First, we create the simulated ZINB-like data with zinb_simulated():

bt, gt = zinb_simulated()

bt is the simulated data with the batch effect, while gt in this case is the ground-truth without any batch effect. We can visualize this with pcoa_aitchison and plot_pcoa_2():

# Define figure
from abaco.dataloader import DataTransform

sns.set_style("whitegrid")
fig = plt.figure(figsize=(24, 20))
fig.suptitle("", fontsize=16, y=0.97)

gs = GridSpec(2, 2, figure=fig, wspace=0.4, hspace=0.2)

top_palette = sns.color_palette("tab10", n_colors=9)
bottom_palette = sns.color_palette("tab10", n_colors=10)[::-1][:9]

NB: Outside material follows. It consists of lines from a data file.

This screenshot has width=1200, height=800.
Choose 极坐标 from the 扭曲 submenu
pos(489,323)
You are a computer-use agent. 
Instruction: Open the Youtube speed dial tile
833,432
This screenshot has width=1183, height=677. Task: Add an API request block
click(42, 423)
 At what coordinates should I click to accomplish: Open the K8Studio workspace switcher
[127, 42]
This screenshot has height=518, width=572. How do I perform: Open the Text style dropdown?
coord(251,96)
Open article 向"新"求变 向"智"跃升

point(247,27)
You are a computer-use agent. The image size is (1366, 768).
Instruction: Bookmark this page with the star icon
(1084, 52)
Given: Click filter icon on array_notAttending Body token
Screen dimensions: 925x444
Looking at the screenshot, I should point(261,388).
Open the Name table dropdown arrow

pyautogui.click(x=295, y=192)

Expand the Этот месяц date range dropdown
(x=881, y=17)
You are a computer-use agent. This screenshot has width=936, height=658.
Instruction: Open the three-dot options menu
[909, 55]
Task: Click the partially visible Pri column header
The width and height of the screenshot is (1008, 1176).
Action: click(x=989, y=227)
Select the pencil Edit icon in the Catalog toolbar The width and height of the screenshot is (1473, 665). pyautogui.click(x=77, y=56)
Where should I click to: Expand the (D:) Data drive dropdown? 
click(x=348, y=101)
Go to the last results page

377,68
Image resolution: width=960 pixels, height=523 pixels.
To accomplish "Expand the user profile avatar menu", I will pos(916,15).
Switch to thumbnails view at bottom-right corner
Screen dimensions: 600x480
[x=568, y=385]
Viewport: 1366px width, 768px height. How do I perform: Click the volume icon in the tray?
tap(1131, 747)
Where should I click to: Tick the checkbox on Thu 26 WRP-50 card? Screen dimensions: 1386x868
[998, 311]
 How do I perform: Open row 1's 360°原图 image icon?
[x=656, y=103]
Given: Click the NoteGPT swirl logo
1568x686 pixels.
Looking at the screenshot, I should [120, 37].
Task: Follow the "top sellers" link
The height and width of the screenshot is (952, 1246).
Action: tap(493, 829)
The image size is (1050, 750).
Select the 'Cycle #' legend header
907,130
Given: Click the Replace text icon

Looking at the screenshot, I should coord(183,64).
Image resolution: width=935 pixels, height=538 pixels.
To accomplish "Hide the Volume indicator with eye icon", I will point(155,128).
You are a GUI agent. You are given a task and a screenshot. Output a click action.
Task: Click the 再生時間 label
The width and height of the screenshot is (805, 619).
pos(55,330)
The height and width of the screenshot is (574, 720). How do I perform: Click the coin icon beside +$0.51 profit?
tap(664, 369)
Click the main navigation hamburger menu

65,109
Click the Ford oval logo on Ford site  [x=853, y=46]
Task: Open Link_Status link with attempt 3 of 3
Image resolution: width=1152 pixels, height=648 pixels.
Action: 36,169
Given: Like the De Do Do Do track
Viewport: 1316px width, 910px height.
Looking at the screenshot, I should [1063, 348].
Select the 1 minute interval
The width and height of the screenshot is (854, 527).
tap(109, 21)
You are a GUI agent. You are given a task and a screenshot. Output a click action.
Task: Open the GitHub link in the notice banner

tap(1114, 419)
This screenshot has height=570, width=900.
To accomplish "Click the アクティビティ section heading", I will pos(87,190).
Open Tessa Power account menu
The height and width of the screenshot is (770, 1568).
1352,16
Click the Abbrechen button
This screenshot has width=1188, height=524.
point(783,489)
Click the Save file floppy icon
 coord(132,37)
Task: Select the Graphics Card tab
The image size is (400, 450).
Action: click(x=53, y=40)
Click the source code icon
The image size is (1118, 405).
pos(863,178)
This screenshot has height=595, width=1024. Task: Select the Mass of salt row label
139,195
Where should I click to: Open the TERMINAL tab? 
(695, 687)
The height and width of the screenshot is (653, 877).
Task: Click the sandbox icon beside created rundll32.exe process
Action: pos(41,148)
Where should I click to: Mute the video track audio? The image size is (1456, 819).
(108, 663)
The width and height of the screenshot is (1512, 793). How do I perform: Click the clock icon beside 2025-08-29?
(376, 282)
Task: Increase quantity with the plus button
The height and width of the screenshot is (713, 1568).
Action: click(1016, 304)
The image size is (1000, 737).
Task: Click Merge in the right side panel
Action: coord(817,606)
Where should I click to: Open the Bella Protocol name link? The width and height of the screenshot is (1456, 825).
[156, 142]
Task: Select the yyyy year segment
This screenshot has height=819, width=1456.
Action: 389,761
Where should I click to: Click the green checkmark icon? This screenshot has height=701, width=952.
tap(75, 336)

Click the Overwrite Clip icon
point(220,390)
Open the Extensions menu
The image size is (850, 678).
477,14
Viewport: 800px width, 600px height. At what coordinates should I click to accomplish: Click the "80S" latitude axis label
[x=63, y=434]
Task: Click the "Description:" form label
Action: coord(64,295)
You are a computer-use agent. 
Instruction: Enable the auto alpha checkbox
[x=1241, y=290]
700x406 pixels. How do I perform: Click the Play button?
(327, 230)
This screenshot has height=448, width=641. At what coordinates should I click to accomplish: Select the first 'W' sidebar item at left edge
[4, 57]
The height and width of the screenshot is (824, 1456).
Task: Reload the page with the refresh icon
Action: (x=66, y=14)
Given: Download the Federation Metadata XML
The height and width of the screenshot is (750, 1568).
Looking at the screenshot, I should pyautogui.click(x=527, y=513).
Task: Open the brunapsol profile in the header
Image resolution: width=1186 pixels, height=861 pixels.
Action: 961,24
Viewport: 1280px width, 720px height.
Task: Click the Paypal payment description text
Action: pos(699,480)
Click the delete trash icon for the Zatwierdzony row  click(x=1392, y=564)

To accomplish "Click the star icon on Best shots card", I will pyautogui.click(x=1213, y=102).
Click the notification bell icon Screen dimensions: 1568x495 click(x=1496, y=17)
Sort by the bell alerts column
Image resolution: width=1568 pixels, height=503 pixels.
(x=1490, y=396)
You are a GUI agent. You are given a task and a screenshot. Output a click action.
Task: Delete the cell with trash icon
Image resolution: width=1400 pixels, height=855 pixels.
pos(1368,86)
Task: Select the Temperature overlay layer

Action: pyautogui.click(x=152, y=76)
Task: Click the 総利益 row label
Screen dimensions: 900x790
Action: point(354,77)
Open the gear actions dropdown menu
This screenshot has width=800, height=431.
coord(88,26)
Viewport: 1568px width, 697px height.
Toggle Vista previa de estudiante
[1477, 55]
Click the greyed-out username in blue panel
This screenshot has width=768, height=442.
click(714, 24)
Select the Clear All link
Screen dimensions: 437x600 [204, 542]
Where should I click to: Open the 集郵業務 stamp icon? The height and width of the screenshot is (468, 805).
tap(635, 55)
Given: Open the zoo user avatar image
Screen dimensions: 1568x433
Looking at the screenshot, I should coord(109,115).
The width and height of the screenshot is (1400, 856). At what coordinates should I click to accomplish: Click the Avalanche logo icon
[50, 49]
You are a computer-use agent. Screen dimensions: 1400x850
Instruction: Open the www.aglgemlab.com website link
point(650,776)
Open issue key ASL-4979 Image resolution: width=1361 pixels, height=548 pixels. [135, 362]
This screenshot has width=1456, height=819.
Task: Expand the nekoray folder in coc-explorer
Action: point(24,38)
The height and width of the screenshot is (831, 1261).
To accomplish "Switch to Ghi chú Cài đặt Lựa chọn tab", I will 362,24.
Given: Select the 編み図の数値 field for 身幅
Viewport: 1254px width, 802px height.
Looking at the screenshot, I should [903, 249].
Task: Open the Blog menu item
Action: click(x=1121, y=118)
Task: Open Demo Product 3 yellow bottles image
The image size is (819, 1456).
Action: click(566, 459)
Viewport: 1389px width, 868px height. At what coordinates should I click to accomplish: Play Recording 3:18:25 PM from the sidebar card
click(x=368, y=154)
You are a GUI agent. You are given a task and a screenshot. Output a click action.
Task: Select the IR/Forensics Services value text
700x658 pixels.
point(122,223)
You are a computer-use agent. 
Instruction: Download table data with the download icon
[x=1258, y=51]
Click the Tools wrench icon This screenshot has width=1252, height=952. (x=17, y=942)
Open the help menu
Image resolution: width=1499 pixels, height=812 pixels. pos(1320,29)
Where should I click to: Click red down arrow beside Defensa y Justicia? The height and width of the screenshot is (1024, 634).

ax1 = fig.add_subplot(gs[0,0])
ax2 = fig.add_subplot(gs[0,1])
ax3 = fig.add_subplot(gs[1,0])
ax4 = fig.add_subplot(gs[1,1])

id_col = "SampleID"
batch_col = "Batch"
bio_col = "Condition"
data_gt_clr = DataTransform(gt[0], factors=[id_col, batch_col, bio_col], count=True)
data_bt_clr = DataTransform(bt[0], factors=[id_col, batch_col, bio_col], count=True)
data_clr = [data_gt_clr, data_bt_clr]
axes=[[ax1, ax2], [ax3, ax4]]

for i, data in enumerate(data_clr):

    data_pcoa, data_exp = pcoa_aitchison(
        data,
        sample_label=id_col,
        batch_label=batch_col,
        bio_label=bio_col
    )

    plot_pcoa_2(
        data_pcoa,
        group_col=batch_col,
        df=data,
        sample_label=id_col,
        ax=axes[i][0],
        explained=data_exp,
        palette=top_palette,
        title="Aitchison PCoA - Colored by Study",
        show_legend=False,
        xlim=[-45,50],
        ylim=[-45,45]
    )

    handles, labels = axes[i][0].get_legend_handles_labels()

    fig.legend(
        handles, labels,
        title="Batch",
        loc = "upper right",
        frameon = False,
        bbox_to_anchor = (0.46, 0.55),
        fontsize=14,
        title_fontsize=14
    )

    plot_pcoa_2(
        data_pcoa,
        group_col=bio_col,
        df=data,
        sample_label=id_col,
        ax=axes[i][1],
        explained=data_exp,
        palette=bottom_palette,
        title="Aitchison PCoA - Colored by Phenotype",
        show_legend=False,
        xlim=[-45,50],
        ylim=[-45,45]
    )

    handles, labels = axes[i][1].get_legend_handles_labels()

    fig.legend(
        handles, labels,
        title="Phenotype",
        loc = "upper right",
        frameon = False,
        bbox_to_anchor = (0.87, 0.55),
        fontsize=14,
        title_fontsize=14
    )

    # Add row title on the left
    row_title = "Ground Truth Dataset" if i == 0 else "Dataset with Batch Effect"
    fig.text(0.07, 0.67 - i*0.42, row_title, va='center', fontsize=18, rotation=90)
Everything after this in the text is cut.